Dalam kondisi seperti itu, Amran dan saudara-saudaranya tidak pernah memperhatikan soal gelar Andi. Makanya ketika dokumen resmi keluar, seperti akte kelahiran, ijazah, dan lain lain, Amran tidak mempedulikan tidak ditulisnya gelar Andi. Bahkan, namanya juga tidak ada tambahan Sulaiman. Bagi mereka berjuang untuk hidup lebih penting dan utama untuk diperhatikan.
Apalagi, ayah Amran, yakni Andi Sulaiman Petta Linta, memang pernah meminta agar anak-anaknya tidak perlu memakai gelar Andi.
Lantas mengapa sekarang Amran memakai gelar Andi. Ini tentu punya cerita tersendiri, jauh dari keinginan Amran yang low profile, dan sangat dekat dengan orang-orang miskin dan memandang derajat semua orang sama, karena sama-sama berasal dari Nabi Adam.
Bermula ketika masih bekerja di PTPN 14, seorang pegawai di bagian SDM yang mengetahui betul silsilah keluarga Amran, selalu menambahkan kata Andi di depan nama Amran, baik itu dalam lisan maupun tertulis dalam surat-surat. Bahkan dalam SK di PTPN di tahun 1997, sudah tertera nama Ir. Andi Amran.
Kejadian lain adalah ketika ada kasus kriminal di tahun 2008, yang melibatkan orang lain yang bernama Amran. Ketika itu Amran lah yang disangka pelakunya dan dihubungi banyak wartawan. Demikian pula ketika Amran kehilangan paspor, dia harus mengganti dengan nama yang lebih lengkap di paspor baru, Andi Amran Sulaiman dengan syarat harus melalui pengadilan untuk memasang gelar Andi. Jadi silsilahnya harus jelas.
Tapi benarkah gelar Andi bagi Amran Sulaiman karena dia keturunan Raja? Bahkan keturunan dari Raja Bone XVI La Patau Matanna Tikka.
Dalam tulisan Mukhis Amans Hadi di Harian Fajar pada 23 April 2021, menjelang pertemuan sekitar 4000 orang keturunan Raja Raja Dunia, dipaparkan seperti ini.
Para keturunan Paduka Yang Mulia (PYM) Puatta La Patau Matanna Tikka Raja Bone XVI dari seluruh dunia akan bertemu dalam format reuni keluarga di tahun 2021.
Kegiatan itu bertajuk Pertemuan Akbar Sedunia Wijanna Puatta La Patau Matanna Tikka Sultan Alimuddin Idris Matinroe ri Naga Uleng Mangkau (Raja) Bone XVI.
Sekadar ditekatahui, nama Lapatau Matanna Tikka diabadikan menjadi nama stadion utama di Bone.
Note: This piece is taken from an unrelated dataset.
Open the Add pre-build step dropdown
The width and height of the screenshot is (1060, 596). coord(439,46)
Stadion ini menjadi arena pembukaan Porda tahun 2006.
PYM Puatta La Patau Matanna Tikka Raja Bone XVI yang dikenal dengan gelar anumerta Matinroe ri Naga Uleng ini adalah seorang raja besar yang menjadi simpul leluhur dari hampir semua kaum bangsawan Bugis Makassar yang kini menyebar di seluruh dunia.
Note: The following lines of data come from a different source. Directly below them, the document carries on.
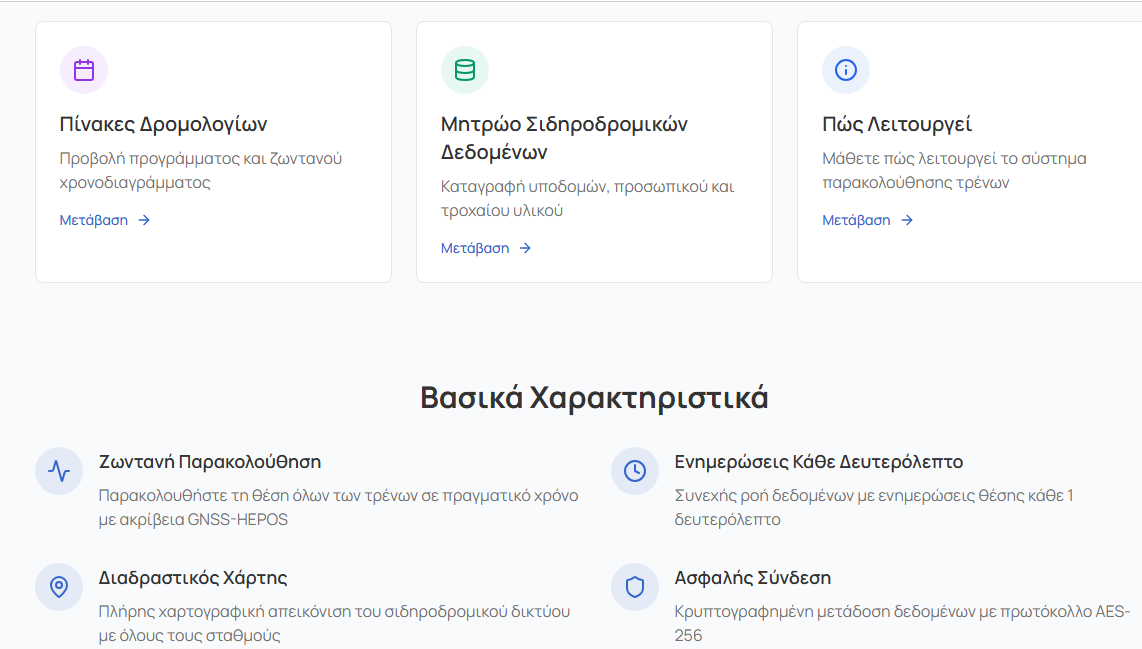Click the Πίνακες Δρομολογίων card title
The image size is (1142, 649).
(163, 125)
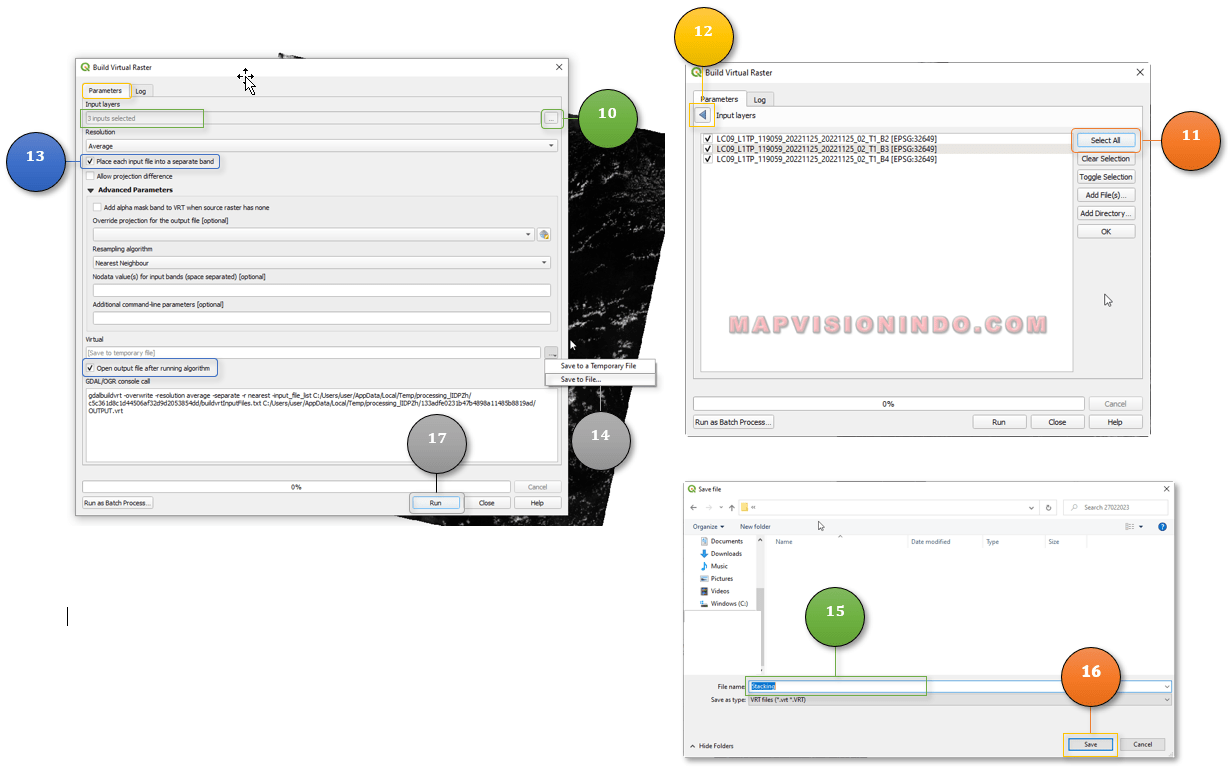1228x773 pixels.
Task: Click the Select All button
Action: coord(1104,140)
La Patau lahir pada tanggal 03 November 1672 dan wafat pada tanggal 16 September 1714 adalah Raja Bone yang menjabat pada tahun 1696-1714. Nama panjang La Patau adalah La Patau Matanna Tikka, Sultan Alimuddin Idris, Walinonoe To Tenribali Malae Sanrang, Matinroe ri Nagauleng.
Anak cucu keturunan Puatta La Patau terdiri atas berbagai kalangan maupun profesi. Antara lain Andi Sumangerukka dan Andi Muhammad, Andi Amran Sulaiman, Andi Sudirman Sulaiman, dan sejumlah bupati/wali kota dan wakil bupati/wakil wali kota.
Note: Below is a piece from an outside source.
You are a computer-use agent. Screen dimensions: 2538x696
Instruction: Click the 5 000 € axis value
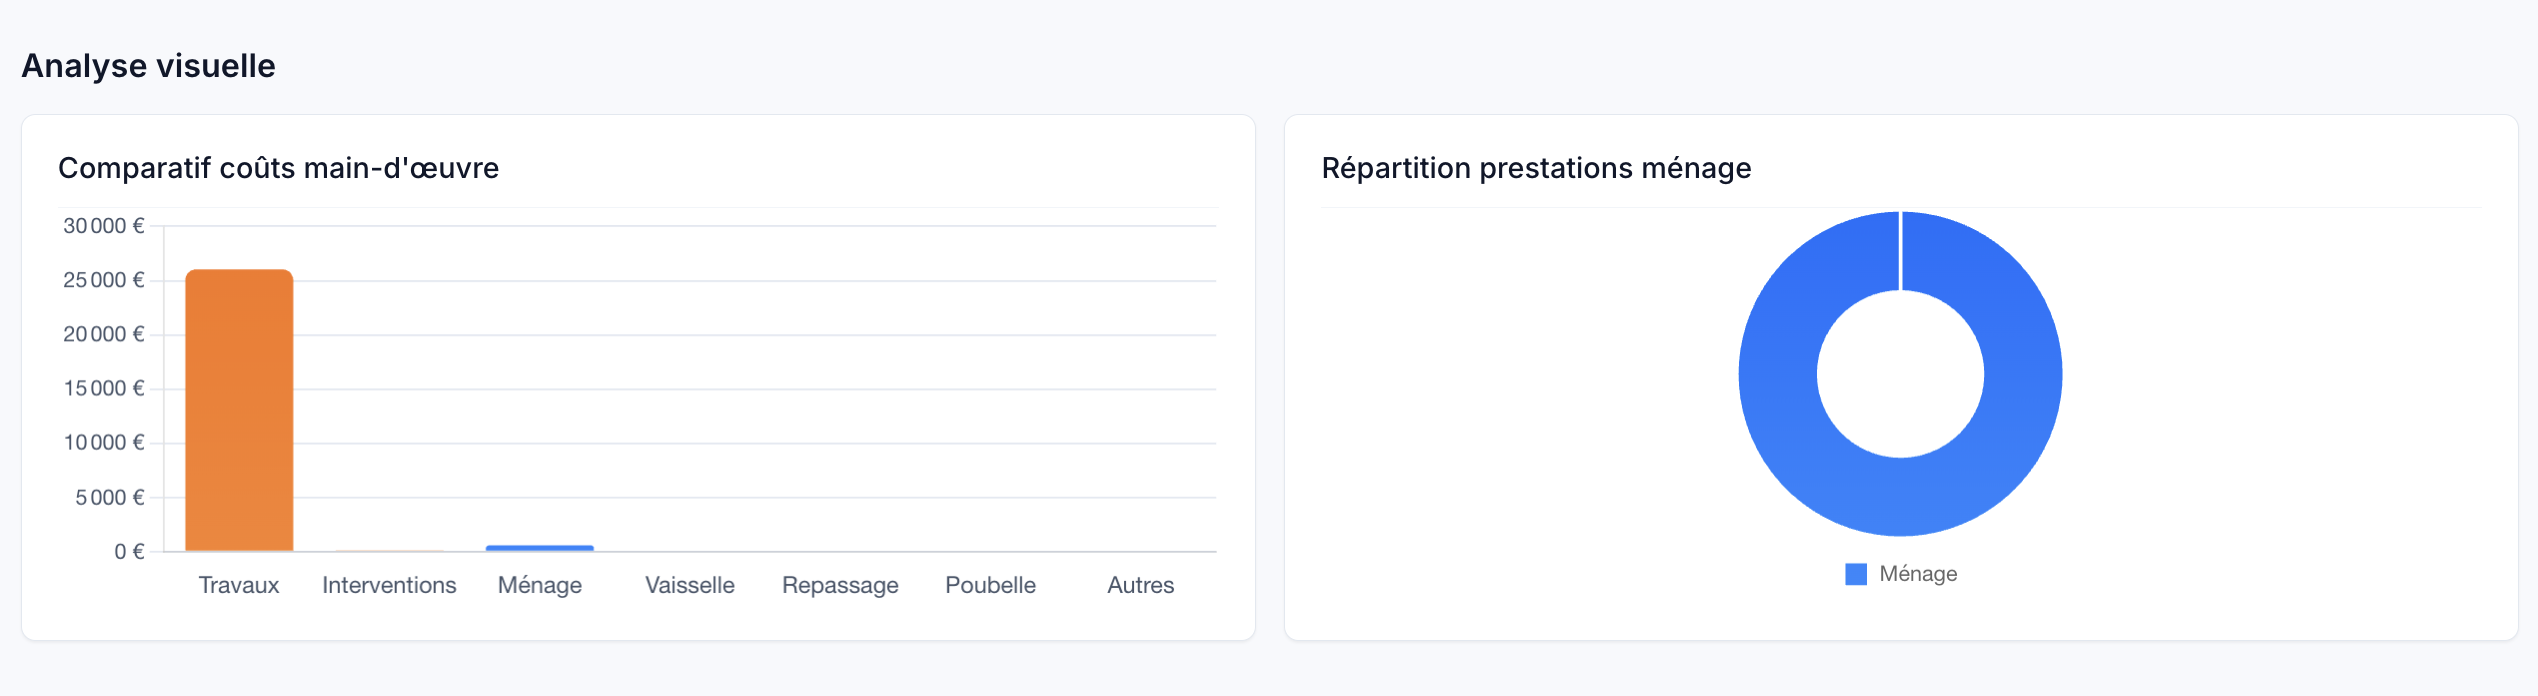coord(110,497)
La Patau Matanna Tikka (lahir pada tanggal 03 November 1672 dan wafat pada tanggal 16 September 1714) adalah Sultan Bone XVI yang menjabat pada tahun 1696-1714 menggantikan Arung Palakka. Gelaran nama panjang La Patau adalah La Patau Matanna Tikka, Sultan Alimuddin Idris, Walinonoe To Tenribali Malae Sanrang, Matinroe ri Nagauleng.
La Patau adalah anak dari pasangan La PakokoE To Angkone Arung Timurung, Paddanreng Tuwa VI (16), Putra Sultan Bone XIII La Maddaremmeng dan We Tenri Wale Mappolo BombangE Maddanreng Palakka yang merupakan adik dari Arung Palakka. Arung Palakka menikahkan La Patau Matanna Tikka dengan We Ummung Datu Larompong anak dari La Settia Raja, PajungngE ri Luwu MatinroE ri Tompo’tikka yang kemudian melahirkan We Batari Toja Daeng Talaga. Pada tahun 1687 Masehi, La Patau Matanna Tikka dinikahkan lagi oleh pamannya Arung Palakka di Makassar yaitu We Mariama Karaeng Pattukangan, anak KaraengE ri Gowa yang bernama I Mappadulung Daeng Mattimung Tumenanga ri Lakiung atau cucu yang juga merupakan cucu dari Sultan Hasanuddin.